Lo llevaron dentro, no demasiado amablemente que digamos, junto con el chico. Cuando les pidieron la documentación, el avergonzado comisario habría deseado que se lo tragara la tierra, pero no tuvo más remedio que identificarse. Lo acompañaron al despacho de su colega romano, un tal Di Giovanni, de quien Montalbano había oído habar.

–No sé cómo disculparme. Estaba a punto de hacerle un favor a ese joven imbécil recogiéndole del suelo el sombrero que el viento se había llevado cuando me ha pegado un puñetazo sin ningún motivo. Créeme, Di Giovanni. Entonces lo he perseguido y atacado. Perdonadme todos, no tengo ninguna justificación…

–Vamos a ver a ese tipo -dijo Di Giovanni-. Le preguntaremos por qué la ha tomado contigo. Está claro que ese tío es un colgado.

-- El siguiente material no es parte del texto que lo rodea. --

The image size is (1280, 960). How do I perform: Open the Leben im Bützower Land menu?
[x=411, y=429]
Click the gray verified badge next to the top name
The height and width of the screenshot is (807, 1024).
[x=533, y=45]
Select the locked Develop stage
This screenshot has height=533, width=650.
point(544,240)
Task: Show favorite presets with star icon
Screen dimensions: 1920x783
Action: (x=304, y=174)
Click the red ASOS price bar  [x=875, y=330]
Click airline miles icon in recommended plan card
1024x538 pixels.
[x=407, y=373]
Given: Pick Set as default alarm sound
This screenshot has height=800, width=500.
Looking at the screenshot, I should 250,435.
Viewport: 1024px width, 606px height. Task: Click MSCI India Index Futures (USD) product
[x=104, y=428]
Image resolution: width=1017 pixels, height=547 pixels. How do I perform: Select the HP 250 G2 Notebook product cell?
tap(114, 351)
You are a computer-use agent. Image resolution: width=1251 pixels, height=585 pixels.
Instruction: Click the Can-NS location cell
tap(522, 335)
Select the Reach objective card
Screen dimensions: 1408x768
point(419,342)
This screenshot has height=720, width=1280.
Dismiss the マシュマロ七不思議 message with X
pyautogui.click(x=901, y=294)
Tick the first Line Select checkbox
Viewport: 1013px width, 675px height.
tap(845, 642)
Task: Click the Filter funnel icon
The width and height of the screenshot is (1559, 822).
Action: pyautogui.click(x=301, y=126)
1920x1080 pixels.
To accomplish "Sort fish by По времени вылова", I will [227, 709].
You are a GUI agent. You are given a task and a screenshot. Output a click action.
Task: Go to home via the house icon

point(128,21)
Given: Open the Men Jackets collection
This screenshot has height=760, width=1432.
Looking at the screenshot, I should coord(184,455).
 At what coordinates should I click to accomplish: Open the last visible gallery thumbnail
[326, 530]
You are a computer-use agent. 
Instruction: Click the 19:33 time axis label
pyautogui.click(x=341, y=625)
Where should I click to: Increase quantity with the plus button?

No hizo falta que se movieran. Un inspector llamó con los nudillos a la puerta y entró.

–¿Sabe, dottor Montalbano? Acaba usted de detener a un camello al que buscamos desde hace tiempo. Llevaba la droga en el forro del sombrero. Se llama Antonio Lapis, es un tirado. Vive con sus padres aquí cerca, en via Costabella.

Montalbano se quedó helado.

–Creo… que conozco a su padre. ¿Es uno que tiene tiendas de ropa?

–Sí, señor. El padre es una bellísima persona, pero el hijo es un desgraciado.

Montalbano tomó una rápida decisión. La huida.

–¿Podríais pedirme un taxi?

Al llegar al hotel le dijo al portero que no le pasaran ninguna llamada, se metió en la bañera y cerró los ojos. Ernesto Lapis no le vería el pelo, le faltaba valor para contarle lo ocurrido. Mejor quedarse en la bañera, dejándose llevar por la melancolía y esperando la llegada de los estornudos de un resfriado que ya se anunciaba con el típico picor de nariz.